Three names immediately dominated the conversation and not one of them was Australian Stephen Allan, the so-called Baby-Faced Assassin who won medalist honors in the 108-hole crucible. Nor was one of them Tim ONeal who, with two holes to play on the final day needed two bogeys to get his card. ONeal finished bogey, triple bogey.
The famously infamous three: Joe Daley, David Gossett and Cliff Kresge.
Only Kresge, of the three, would survive that Q-School and earn his playing privileges on the PGA TOUR for 2001. Daley would miss by one stinking shot. Gossett would fade into obscurity but not before doing something that almost certainly will never be duplicated.
It was still early days when Kresge, grinding like a Harvard law school student during final exams, began walking backward, in a crouch, while reading a putt. Before Kresge, or anybody else knew what had happened, Kresge had toppled off the railroad ties and into a Pete Dye water hazard. Total submersion.
Fortunately for Kresge the water wasnt deep. But he was soaked.

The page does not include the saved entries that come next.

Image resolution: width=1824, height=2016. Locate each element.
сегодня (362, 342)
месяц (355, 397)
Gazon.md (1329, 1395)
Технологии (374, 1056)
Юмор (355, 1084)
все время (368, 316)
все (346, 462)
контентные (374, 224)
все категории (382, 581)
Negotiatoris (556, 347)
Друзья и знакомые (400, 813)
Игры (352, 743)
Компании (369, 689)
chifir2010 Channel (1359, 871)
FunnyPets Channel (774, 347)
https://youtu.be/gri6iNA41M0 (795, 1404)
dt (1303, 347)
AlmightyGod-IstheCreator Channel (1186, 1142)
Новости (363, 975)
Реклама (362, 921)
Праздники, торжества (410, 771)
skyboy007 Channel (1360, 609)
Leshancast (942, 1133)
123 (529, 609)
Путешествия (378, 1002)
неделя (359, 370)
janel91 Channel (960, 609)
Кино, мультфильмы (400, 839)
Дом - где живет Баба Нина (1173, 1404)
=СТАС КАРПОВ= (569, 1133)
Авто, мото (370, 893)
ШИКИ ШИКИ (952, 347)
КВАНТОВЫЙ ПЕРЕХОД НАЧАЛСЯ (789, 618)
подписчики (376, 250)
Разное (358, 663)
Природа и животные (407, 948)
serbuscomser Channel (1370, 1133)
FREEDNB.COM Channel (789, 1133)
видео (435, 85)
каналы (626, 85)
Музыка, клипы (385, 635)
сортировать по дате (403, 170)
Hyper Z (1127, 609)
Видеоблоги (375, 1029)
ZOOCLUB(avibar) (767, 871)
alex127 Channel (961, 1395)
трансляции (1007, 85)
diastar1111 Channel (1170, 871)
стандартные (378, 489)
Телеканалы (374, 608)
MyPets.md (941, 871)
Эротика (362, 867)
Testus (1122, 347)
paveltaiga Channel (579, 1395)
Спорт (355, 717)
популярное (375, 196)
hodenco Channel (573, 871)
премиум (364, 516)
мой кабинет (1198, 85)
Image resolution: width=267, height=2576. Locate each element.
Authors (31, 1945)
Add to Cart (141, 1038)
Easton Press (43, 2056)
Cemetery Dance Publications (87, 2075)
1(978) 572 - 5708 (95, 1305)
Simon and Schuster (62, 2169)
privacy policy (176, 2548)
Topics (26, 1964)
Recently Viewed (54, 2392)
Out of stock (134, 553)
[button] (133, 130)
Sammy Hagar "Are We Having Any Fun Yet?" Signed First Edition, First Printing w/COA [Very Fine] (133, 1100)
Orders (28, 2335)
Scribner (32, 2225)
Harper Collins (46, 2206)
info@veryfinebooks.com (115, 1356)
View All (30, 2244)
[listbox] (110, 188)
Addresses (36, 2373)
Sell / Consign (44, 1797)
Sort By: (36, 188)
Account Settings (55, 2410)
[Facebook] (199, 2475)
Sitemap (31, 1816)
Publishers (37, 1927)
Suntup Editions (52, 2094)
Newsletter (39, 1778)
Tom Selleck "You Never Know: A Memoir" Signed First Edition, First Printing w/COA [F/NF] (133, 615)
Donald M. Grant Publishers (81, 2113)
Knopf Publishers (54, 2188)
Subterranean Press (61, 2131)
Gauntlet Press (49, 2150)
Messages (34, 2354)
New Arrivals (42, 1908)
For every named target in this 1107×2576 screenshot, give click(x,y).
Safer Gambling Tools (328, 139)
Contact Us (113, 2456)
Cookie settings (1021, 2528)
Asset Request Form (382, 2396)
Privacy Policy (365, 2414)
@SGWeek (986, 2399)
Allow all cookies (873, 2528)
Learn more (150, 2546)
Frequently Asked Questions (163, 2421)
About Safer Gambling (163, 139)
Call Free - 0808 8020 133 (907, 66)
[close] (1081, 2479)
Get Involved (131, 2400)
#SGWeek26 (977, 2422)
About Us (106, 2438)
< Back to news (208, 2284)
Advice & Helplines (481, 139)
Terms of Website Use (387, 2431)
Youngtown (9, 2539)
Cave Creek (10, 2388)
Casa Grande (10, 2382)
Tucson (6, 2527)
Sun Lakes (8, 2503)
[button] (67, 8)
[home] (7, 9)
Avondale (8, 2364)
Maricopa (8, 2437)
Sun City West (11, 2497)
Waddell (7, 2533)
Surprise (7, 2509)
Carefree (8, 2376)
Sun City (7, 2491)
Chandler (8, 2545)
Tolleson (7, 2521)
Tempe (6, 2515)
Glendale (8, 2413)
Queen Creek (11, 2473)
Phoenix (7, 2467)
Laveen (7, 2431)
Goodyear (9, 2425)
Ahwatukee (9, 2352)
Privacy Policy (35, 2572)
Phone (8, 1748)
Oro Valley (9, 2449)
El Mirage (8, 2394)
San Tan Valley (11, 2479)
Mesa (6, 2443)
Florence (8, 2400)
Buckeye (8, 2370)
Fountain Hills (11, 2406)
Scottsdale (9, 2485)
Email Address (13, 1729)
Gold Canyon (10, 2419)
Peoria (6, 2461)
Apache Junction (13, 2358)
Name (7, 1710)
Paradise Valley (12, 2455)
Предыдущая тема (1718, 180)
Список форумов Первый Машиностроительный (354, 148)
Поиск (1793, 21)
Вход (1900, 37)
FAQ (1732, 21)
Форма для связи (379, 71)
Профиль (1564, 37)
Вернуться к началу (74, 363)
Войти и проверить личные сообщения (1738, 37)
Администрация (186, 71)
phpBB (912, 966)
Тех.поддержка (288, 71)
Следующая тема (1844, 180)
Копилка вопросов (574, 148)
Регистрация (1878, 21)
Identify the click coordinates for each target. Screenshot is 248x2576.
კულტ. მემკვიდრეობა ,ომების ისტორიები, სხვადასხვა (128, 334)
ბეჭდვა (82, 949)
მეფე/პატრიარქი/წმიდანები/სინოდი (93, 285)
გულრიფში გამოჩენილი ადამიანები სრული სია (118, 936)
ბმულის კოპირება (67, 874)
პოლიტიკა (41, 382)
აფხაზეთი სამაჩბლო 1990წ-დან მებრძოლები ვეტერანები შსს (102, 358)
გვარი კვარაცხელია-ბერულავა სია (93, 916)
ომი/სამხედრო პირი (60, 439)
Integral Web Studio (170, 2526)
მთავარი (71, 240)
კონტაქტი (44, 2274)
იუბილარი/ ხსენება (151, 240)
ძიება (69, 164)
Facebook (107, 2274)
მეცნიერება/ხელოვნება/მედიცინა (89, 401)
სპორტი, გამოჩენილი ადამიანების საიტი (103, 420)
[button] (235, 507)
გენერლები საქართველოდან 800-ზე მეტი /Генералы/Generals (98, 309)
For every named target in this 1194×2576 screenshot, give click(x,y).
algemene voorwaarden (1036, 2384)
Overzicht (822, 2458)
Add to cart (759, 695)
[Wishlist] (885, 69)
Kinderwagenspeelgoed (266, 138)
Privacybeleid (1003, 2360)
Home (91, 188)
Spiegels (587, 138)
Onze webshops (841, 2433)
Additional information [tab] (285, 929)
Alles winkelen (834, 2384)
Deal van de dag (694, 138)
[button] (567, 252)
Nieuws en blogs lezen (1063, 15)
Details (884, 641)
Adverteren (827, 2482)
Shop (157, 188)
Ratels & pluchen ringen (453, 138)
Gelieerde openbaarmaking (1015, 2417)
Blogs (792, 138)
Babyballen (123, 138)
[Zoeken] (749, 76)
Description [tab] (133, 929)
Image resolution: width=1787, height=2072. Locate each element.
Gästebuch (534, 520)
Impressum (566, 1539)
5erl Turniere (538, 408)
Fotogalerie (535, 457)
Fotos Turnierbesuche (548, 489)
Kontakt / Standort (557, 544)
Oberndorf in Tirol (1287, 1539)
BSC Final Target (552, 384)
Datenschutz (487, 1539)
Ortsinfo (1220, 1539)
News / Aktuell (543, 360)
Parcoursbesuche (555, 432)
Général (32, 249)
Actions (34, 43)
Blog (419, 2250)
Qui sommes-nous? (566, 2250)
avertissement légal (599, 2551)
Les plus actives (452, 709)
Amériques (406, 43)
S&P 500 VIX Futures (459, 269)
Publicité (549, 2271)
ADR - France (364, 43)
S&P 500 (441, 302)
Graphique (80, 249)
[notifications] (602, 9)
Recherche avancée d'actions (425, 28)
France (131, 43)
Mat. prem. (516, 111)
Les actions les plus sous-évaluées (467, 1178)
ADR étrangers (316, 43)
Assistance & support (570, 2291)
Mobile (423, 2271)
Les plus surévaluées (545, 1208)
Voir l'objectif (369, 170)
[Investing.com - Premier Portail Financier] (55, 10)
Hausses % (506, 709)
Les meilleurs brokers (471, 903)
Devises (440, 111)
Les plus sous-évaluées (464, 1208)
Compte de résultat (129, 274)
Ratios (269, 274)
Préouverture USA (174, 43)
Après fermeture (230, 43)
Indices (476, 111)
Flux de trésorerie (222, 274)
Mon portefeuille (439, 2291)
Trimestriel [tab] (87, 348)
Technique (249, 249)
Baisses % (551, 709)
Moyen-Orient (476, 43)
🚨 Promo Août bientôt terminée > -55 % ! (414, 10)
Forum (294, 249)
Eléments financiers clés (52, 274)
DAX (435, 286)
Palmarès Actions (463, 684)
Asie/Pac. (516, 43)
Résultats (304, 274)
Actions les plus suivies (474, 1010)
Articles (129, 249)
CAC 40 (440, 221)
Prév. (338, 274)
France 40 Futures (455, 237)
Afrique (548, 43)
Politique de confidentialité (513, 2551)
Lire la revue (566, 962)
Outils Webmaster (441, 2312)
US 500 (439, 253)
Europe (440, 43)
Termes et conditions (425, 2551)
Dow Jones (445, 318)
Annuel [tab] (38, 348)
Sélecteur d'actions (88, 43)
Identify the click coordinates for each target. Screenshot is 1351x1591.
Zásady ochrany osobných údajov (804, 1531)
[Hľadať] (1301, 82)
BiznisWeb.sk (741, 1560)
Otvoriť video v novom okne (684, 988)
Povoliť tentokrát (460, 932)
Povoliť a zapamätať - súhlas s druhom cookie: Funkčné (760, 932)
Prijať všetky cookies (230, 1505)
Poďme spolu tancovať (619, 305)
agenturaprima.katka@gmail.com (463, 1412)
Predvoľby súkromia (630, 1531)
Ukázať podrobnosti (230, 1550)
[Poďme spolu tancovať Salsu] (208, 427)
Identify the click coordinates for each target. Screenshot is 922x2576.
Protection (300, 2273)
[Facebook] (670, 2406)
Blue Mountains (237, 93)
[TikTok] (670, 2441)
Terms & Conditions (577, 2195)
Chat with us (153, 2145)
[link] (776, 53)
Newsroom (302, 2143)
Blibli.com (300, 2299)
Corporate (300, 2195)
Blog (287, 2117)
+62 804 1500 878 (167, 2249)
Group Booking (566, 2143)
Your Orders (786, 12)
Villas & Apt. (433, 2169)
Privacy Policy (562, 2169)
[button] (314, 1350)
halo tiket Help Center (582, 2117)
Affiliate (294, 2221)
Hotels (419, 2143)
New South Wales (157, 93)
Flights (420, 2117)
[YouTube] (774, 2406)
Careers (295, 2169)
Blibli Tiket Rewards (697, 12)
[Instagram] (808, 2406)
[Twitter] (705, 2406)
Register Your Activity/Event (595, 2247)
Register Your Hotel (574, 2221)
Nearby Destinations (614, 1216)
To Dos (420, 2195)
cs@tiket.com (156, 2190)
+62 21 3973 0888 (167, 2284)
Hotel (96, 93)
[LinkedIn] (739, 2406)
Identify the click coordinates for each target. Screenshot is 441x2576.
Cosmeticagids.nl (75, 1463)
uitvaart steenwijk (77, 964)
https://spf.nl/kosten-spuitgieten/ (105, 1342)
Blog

It made Woody Austins Aquaman performance at this years Presidents Cup look tame by comparison.
Also, fortunately for Kresge, there was a TOUR official in a cart nearby. Kresge threw him the keys to his car and told him where he could find his vehicle. The instructions: Get my rain pants and a dry pair of shoes out of my trunk.
Kresges playing partners had already teed off on the next hole when the official arrived with the goods. Kresge hastily teed off before being DQd. Amazingly, he birdied the hole. Pretty soon the desert sun dried out the part of him that was still wet. And by Monday he had splashed his way to a ticket to the PGA TOUR in 2001.
Update: Kresge finished 113th on the money list in 2007 and will be back out in the Big Show for 2008.
Daley wasnt so lucky. On Saturday that week he was easing along at 16-under par and near the top of the leader board. On his 17th hole of the day, a 158-yard par 3, he pulled a 7-iron into the water and played his third shot to 18 feet.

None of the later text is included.